---------- Text excerpt ----------
1. Where an action by the assignee of a nonnegotiable contract was tried on issues, raised by defendant, of fraud by the assignor in its procurement, a judgment for the assignee was a bar to a subsequent action by defendant against the assignor on the same contract, and the privity of contract between the assignor and assignee rendered unnecessary the identity of the parties to the two actions.

2. Where a defendant, under leave of court, filed a supplemental answer, another judge could not order it stricken from the files be cause not filed in apt time, nor because the case was set for trial before the leave was granted and the answer filed.

3. In an action for misrepresentations as to the condition of the water supply on defend. ant's ranch, it appeared that plaintiff's agents visited the ranch, and knew the condition of the water, before placing a herd of cattle thereon; that they had exclusive charge of the cattle while on the ranch; and that an abundance of pure, running water was accessible, within half a mile. Held, that defendant was not an insurer of the herd, and chargeable with the value of all cattle which died as a result of the insufliciency or unwholesomeness of the water on the ranch.

Appeal from district court, El Paso county. Action by the Colorado Springs Live-Stock Company against John E. Godding for breach of contract, and false representations in its

procurement. Judgment for plaintiff. Defendant appeals. Reversed.
---------- Provided data ----------
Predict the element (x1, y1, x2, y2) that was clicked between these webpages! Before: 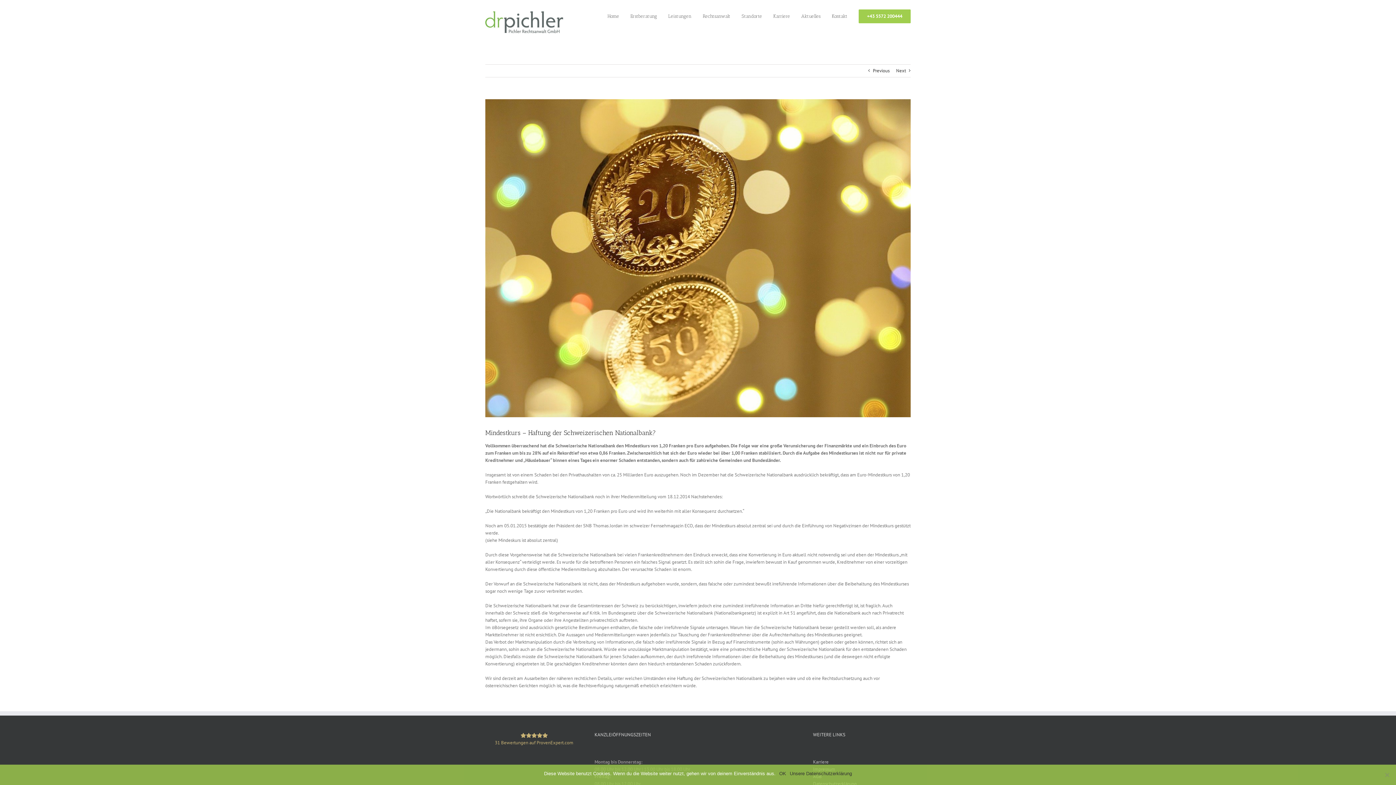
----------
Given problem => Write out the case summary word for word, beginning at the words that have "2. Where a defendant, under" and stopping after "on the ranch.".

Expected output =>
2. Where a defendant, under leave of court, filed a supplemental answer, another judge could not order it stricken from the files be cause not filed in apt time, nor because the case was set for trial before the leave was granted and the answer filed.

3. In an action for misrepresentations as to the condition of the water supply on defend. ant's ranch, it appeared that plaintiff's agents visited the ranch, and knew the condition of the water, before placing a herd of cattle thereon; that they had exclusive charge of the cattle while on the ranch; and that an abundance of pure, running water was accessible, within half a mile. Held, that defendant was not an insurer of the herd, and chargeable with the value of all cattle which died as a result of the insufliciency or unwholesomeness of the water on the ranch.